Review of in-line skating studies:
|Schieber, et al, 1996
Study design and target population
|Case control study.
Population: injured in-line skaters who sought
medical attention between Dec 1992 and July 1993.
Mean age of population 20.8, median
age 15. Range 6 to 59 years. 48% Male.
|Injured randomly selected from 91 emergency departments
included in the National Electronic Injury Surveillance System, (NEISS).
Skaters who injured their wrist, elbow, knee,
or head interviewed and compared to skaters with injuries to other parts of
|Risk factors for injury including:
age, sex, dominant hand, ability level, # of times in-line skating, cross-training,
# of lessons taken, performed tricks, perceived level of exertion at time of
fall, and whether fall related to difficulty stopping.
|32% wrist injuries, 25% were wrist fractures.
Only 7% of all injured skaters wore all 4 types of
protective equipment, 46% wore none.
Odds ratio for wrist injury adjusted for age & sex, for
those that did not wear wrist guards compared with those who did, was 10.4
(95% CI, 2.9 to 36.9).
Odds ratio for elbow injury, adjusted for the # of lessons
& whether or not they had performed a trick skating, was 9.5 (95% CI,
2.6 to 34.3).
Nonsignificant increase in knee injury & effectivness
of helmets could not be assessed.
Study quality and conclusions
|Wrist guards & elbow pads are effective in protecting
in-line skaters against injuries.
Possible selection bias resulting from use of emergency department
patients as controls, rather than skaters drawn from the general population.
Type of protective equipment not controlled for.

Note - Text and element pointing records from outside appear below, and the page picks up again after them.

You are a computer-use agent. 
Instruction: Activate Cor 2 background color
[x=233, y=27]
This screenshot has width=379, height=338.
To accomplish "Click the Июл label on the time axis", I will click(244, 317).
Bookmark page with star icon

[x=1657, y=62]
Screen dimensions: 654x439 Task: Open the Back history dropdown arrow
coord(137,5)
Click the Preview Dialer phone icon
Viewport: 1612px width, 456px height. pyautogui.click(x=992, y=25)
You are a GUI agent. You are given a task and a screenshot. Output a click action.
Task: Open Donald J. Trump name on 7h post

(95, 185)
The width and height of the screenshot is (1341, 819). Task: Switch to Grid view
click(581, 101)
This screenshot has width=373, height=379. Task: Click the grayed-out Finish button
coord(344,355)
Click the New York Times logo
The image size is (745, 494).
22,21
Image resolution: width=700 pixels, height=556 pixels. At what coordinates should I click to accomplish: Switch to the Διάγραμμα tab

Possible
information bias from self-report.
Summary of in-line skating studies
Schieber, et al, 1996, suggests that in-line
skaters should wear wrist guards, elbow pads, and knee pads. It is also recommended
that skaters wear helmets that meet the existing standards for bicycle helmets,
as they are strongly protective against head injuries in physical environments that
are quite similar to that of skaters. Protective equipment in children and adult
sizes is widely available and relatively low cost, yet the challenge of health care
providers it to educate skaters' about the potential dangers of in-line skating
and to try to get individuals to wear the appropriate gear. Futher equipment safety
measures, such as automatic braking devices and specialized wrist guards for roller
hockey, may also be utilized to reduce the incidence of in-line skating injury.
Recommendations on in-line
Protective equipment including; wrist guards,
elbow pads, knee pads, and helmets should be utilized by in-line skaters of all
ages and abilites. Previous studies strongly recommend implementation of clinician
counseling and education to promote use of wrist guards and protective equipment.
Additionally, skating instruction and safe skate environments should be considered,
in particular for young people and beginners.
Recommendations for future
More biomechanical and epidemiologic
research to identify preventive countermeasures & benefits of protective equipment
are needed, particularly in the area of wrist and forearm injury prevention. Additionally,
prevention programs that focus on skating instruction and safe falling techniques
should be investigated. Randomized controlled trials investigating clinician counseling
and education programs are also needed.